▶ _YOUR INSTRUCTIONS_: Could you please retype all of the entries exactly as they appear?

Excerpts from a dataset
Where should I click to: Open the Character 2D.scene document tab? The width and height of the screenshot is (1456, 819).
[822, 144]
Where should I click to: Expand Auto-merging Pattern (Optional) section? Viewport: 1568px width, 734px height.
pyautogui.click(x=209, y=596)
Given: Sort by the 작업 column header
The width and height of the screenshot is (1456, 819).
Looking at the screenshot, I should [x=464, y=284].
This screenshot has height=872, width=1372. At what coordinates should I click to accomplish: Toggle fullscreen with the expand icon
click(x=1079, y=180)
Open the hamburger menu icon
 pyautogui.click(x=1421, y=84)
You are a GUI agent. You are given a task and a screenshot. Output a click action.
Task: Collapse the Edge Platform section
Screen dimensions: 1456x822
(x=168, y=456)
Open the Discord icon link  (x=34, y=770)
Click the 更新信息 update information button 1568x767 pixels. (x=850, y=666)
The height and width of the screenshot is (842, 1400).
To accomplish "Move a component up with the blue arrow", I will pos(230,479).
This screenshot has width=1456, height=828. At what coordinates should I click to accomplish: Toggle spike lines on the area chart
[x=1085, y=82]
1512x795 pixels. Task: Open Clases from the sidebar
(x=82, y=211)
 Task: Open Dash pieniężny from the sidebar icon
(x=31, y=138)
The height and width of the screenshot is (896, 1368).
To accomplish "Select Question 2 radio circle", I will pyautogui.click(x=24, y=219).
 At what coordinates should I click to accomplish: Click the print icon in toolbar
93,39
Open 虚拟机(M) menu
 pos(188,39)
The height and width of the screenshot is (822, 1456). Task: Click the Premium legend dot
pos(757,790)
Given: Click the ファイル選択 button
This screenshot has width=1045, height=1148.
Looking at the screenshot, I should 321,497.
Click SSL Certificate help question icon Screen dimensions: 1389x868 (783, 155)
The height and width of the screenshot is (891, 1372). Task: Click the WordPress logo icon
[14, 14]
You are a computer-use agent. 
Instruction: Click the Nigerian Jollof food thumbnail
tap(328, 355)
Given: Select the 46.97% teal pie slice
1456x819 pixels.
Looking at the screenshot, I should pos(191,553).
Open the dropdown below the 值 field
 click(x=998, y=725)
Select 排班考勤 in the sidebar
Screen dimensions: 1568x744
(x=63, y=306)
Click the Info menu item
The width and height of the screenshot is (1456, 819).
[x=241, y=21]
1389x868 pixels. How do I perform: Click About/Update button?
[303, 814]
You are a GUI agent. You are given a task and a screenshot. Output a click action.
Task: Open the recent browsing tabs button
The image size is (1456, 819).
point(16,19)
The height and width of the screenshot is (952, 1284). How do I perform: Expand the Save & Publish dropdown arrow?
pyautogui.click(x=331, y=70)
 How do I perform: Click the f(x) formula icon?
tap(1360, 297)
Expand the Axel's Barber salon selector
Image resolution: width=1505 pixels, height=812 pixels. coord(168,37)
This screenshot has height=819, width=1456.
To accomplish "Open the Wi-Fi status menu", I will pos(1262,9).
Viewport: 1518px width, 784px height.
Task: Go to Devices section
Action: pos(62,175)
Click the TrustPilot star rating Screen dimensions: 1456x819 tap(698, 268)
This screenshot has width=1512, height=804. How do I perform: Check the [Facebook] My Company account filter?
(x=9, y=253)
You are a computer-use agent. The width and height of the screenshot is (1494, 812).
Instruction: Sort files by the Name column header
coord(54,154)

▶ _RESPONSE TO THE EXERCISE_:
Where should I click to: Open the Character 2D.scene document tab? The width and height of the screenshot is (1456, 819).
[822, 144]
Where should I click to: Expand Auto-merging Pattern (Optional) section? Viewport: 1568px width, 734px height.
pyautogui.click(x=209, y=596)
Given: Sort by the 작업 column header
The width and height of the screenshot is (1456, 819).
Looking at the screenshot, I should [x=464, y=284].
This screenshot has height=872, width=1372. At what coordinates should I click to accomplish: Toggle fullscreen with the expand icon
click(x=1079, y=180)
Open the hamburger menu icon
 pyautogui.click(x=1421, y=84)
You are a GUI agent. You are given a task and a screenshot. Output a click action.
Task: Collapse the Edge Platform section
Screen dimensions: 1456x822
(x=168, y=456)
Open the Discord icon link  (x=34, y=770)
Click the 更新信息 update information button 1568x767 pixels. (x=850, y=666)
The height and width of the screenshot is (842, 1400).
To accomplish "Move a component up with the blue arrow", I will pos(230,479).
This screenshot has width=1456, height=828. At what coordinates should I click to accomplish: Toggle spike lines on the area chart
[x=1085, y=82]
1512x795 pixels. Task: Open Clases from the sidebar
(x=82, y=211)
 Task: Open Dash pieniężny from the sidebar icon
(x=31, y=138)
The height and width of the screenshot is (896, 1368).
To accomplish "Select Question 2 radio circle", I will pyautogui.click(x=24, y=219).
 At what coordinates should I click to accomplish: Click the print icon in toolbar
93,39
Open 虚拟机(M) menu
 pos(188,39)
The height and width of the screenshot is (822, 1456). Task: Click the Premium legend dot
pos(757,790)
Given: Click the ファイル選択 button
This screenshot has width=1045, height=1148.
Looking at the screenshot, I should 321,497.
Click SSL Certificate help question icon Screen dimensions: 1389x868 (783, 155)
The height and width of the screenshot is (891, 1372). Task: Click the WordPress logo icon
[14, 14]
You are a computer-use agent. 
Instruction: Click the Nigerian Jollof food thumbnail
tap(328, 355)
Given: Select the 46.97% teal pie slice
1456x819 pixels.
Looking at the screenshot, I should pos(191,553).
Open the dropdown below the 值 field
 click(x=998, y=725)
Select 排班考勤 in the sidebar
Screen dimensions: 1568x744
(x=63, y=306)
Click the Info menu item
The width and height of the screenshot is (1456, 819).
[x=241, y=21]
1389x868 pixels. How do I perform: Click About/Update button?
[303, 814]
You are a GUI agent. You are given a task and a screenshot. Output a click action.
Task: Open the recent browsing tabs button
The image size is (1456, 819).
point(16,19)
The height and width of the screenshot is (952, 1284). How do I perform: Expand the Save & Publish dropdown arrow?
pyautogui.click(x=331, y=70)
 How do I perform: Click the f(x) formula icon?
tap(1360, 297)
Expand the Axel's Barber salon selector
Image resolution: width=1505 pixels, height=812 pixels. coord(168,37)
This screenshot has height=819, width=1456.
To accomplish "Open the Wi-Fi status menu", I will pos(1262,9).
Viewport: 1518px width, 784px height.
Task: Go to Devices section
Action: pos(62,175)
Click the TrustPilot star rating Screen dimensions: 1456x819 tap(698, 268)
This screenshot has width=1512, height=804. How do I perform: Check the [Facebook] My Company account filter?
(x=9, y=253)
You are a computer-use agent. The width and height of the screenshot is (1494, 812).
Instruction: Sort files by the Name column header
coord(54,154)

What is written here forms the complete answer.